START WITH A GARDEN IN PRÍNCIPE REAL WHERE A CYPRESS HAS BEEN FIGHTING FOR ITS LIFE FOR OVER CENTURY AND A HALF. THEN DESCEND TO BAIRRO ALTO, BOROUGH THAT LEADS A SIMPLE VILLAGE LIFE DURING THE DAY AND AN UNRULY DRINKING ITINERARY BY NIGHT. END WITH VERTIGO AT CAIS DO SODRÉ THAT SEEMS TO NEVER SLEEP.
Príncipe Real is so much more than just its garden, cooled by the fountain and vegetation and with a pleasant street cafe. It is a spot on top of a hill, haven for small palaces and steep streets, led by the portentous Botanical Garden and the Natural History and Science Museum. At D. Pedro V street memories of bakeries, bars of good reputation and antique shops resist, all mixed up. And on each curb Bairro Alto calls out for the visitor.
Bairro Alto is a grid cell with a twist. There are streets where some live, others pass by, some buy and sell, others live happily in secret or hang on counting pennies. By night, it is the spot that more easily fly off the handle, which in itself is an invitation for a tour. In fragile harmony, while locals sleep with cotton plugs in their ears, all the bars and the decades old Fado houses, all the taverns and ‘tascas’, all the restaurants and stores open for business and set the tone and color of the ‘barrio’. Bairro Alto used to be a paper empire. But when the newspapers left the borough, only some antique bookshops remain to keep the spirit of those days.
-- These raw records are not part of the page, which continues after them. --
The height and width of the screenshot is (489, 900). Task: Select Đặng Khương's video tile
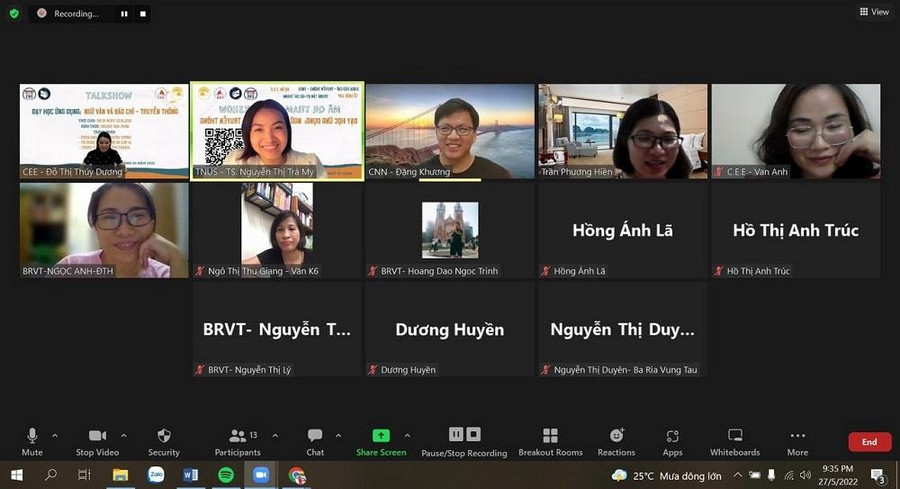(x=450, y=131)
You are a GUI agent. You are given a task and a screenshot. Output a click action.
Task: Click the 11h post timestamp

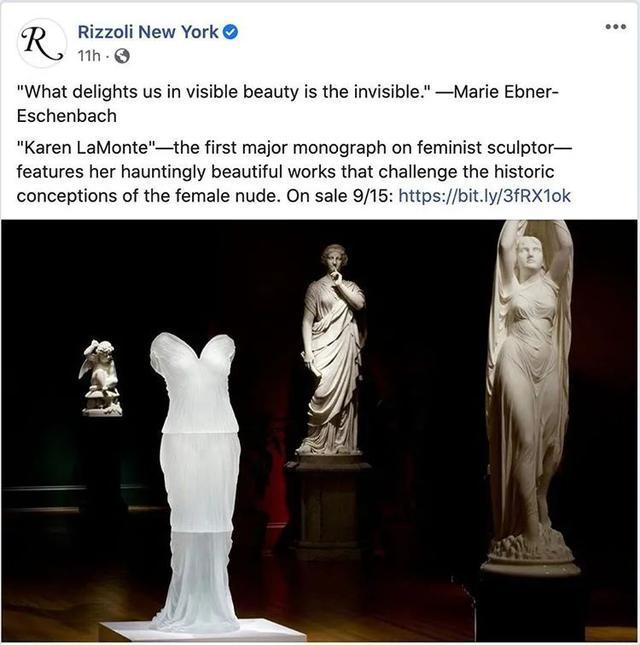pos(89,56)
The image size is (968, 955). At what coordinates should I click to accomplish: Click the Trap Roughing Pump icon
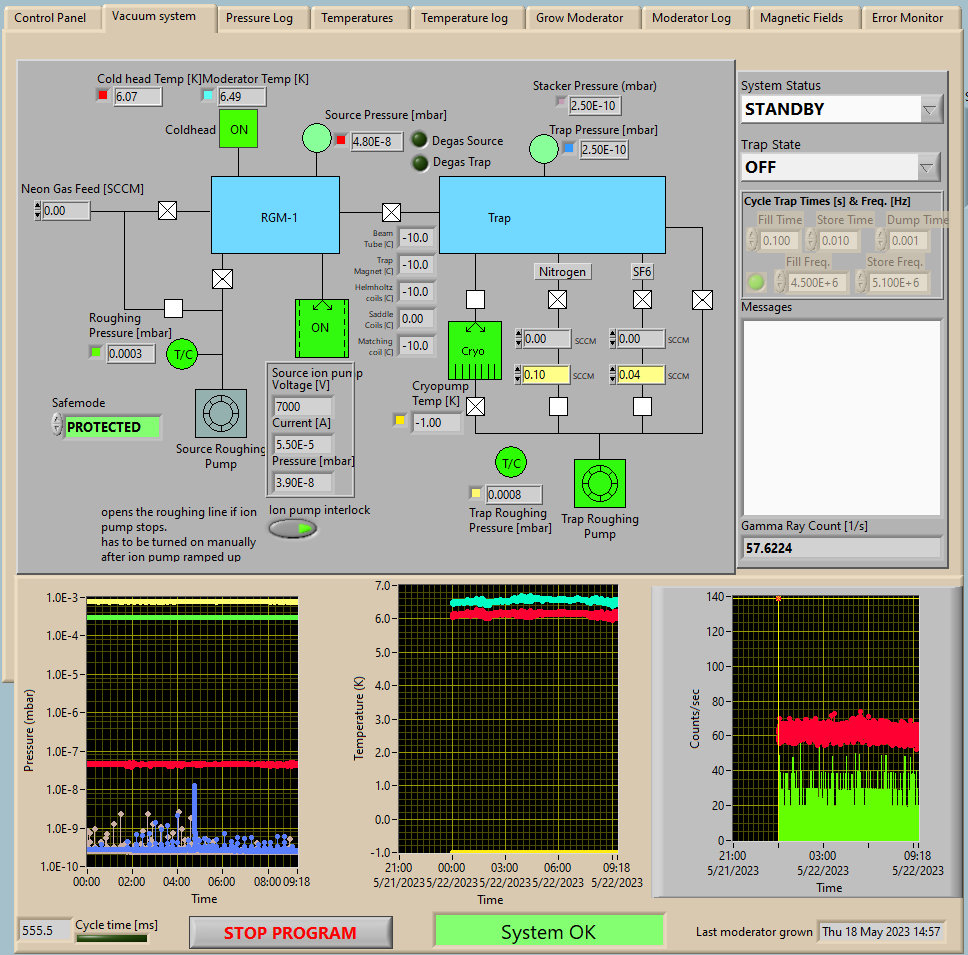[599, 484]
In the last few years, Bairro Alto seems to stretch all the way down to the river. The worn-out Cais do Sodré managed to become a reference in innovation by defending traditional produces such as dried cod and canned fish, blessing cocktail lovers with the British Bar, opening streets to drinkers, creating new spaces for foodies and turning the Ribeira market into a temple for those who enjoy this pleasures. Only a step away there is the train that reaches the sea.